I am learning more of more about this world and sometimes an insight or special piece of knowledge comes to me from the least expected places. When I attended the wedding of Maurice and Darlene Lafontaine recently, I met a lot of great people and I saw first-hand the wonderful support of family, friends and community that thrives with First Nation people. It was good to be in Chapleau for the weekend with my friend Mike as we were welcomed into a large and warm family setting.
The wedding went off smoothly with a church service that was on time, full of positive messaging from father Lucien Bouillon and a full house of family and friends. The wedding party was immaculate and I can attest to the amount of time the girls spent to get ready at the hair dressing shop because I spent hours documenting it with a video camera.

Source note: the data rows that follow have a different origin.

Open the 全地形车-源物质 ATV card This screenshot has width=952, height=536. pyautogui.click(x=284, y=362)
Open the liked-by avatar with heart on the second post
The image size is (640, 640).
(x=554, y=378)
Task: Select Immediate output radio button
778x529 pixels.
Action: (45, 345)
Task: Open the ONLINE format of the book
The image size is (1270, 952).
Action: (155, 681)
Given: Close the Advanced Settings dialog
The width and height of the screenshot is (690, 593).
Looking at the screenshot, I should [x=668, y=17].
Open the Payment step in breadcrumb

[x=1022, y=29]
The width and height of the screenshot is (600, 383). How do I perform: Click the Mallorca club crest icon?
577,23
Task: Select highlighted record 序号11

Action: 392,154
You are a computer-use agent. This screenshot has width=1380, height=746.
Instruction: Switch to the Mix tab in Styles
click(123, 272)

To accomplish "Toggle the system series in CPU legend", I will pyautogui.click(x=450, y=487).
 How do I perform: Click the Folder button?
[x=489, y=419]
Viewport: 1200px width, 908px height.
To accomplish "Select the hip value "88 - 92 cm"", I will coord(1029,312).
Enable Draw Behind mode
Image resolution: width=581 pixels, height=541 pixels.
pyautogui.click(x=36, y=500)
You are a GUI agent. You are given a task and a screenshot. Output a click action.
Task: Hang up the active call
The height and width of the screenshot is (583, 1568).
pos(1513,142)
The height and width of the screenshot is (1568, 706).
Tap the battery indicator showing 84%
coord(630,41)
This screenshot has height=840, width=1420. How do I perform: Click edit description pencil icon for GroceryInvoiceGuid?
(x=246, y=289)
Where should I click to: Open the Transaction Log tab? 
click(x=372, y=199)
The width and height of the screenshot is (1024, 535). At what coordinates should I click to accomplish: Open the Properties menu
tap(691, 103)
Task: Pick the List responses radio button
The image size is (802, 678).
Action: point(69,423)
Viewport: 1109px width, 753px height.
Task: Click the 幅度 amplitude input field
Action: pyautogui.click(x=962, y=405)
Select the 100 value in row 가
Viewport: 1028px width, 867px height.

Even though people were nervous and fidgety, as always, a unique form of First Nation humor permeated the entire weekend. Everybody seemed to be laughing most of the time and the one liners just kept coming. I don’t like crowds a whole bunch and my buddy Mike likes them even less but this crowd was easy to be with. Everyone was so kind to each other and so respectful. I could sense a lot of history with this family in their friends and much effort into healing.
I was reminded about what that special word love stands for. During this weekend I watched as people cried, hugged, laughed and prayed together.
I can tell you I was very surprised that the biggest teaching over this weekend would come from an eleven year old boy. Let me tell you how it happened. As usual a master of ceremonies guided the evening from a microphone at the head table. Paul St. Denis did a great job of keeping things light and informal and there were speeches on remembrances from family and friends. Just when we all thought speaking at the podium had wrapped up, little Daniel Lafontaine showed up at the microphone. Daniel, who is the 11 year old son of Darlene and Maurice, stepped up to the mic, pulled a piece of paper from his coat pocket and there in the spotlight, all alone, proceeded to speak about his mom and dad. He talked about how happy he was for them that they had decided to marry and he thanked him for being good parents. At one point a tremor shook through him but he regained himself and finished off telling his parents how grateful he was to have them around and how much he loved them. He finished, turned and ran up into the arms of Maurice and Darlene.
The picture of that little boy surrounded by his mom and dad will linger in my memory for a very long time. I just wanted to thank this brave Daniel for reminding all of us, who attended the wedding, that love is the most important force in this entire world. I want to thank him for being strong enough as a little boy to get out and share his deepest feelings and great emotion of love with a hall packed full of people.
Later in the evening as I was preparing to leave I shook Daniel’s hand and I couldn’t help but notice that a real peace had come over him. He looked secure, safe, perfectly at ease and loved. My wish tonight before I head off to sleep is that every child could feel this way. Meegwetch Daniel.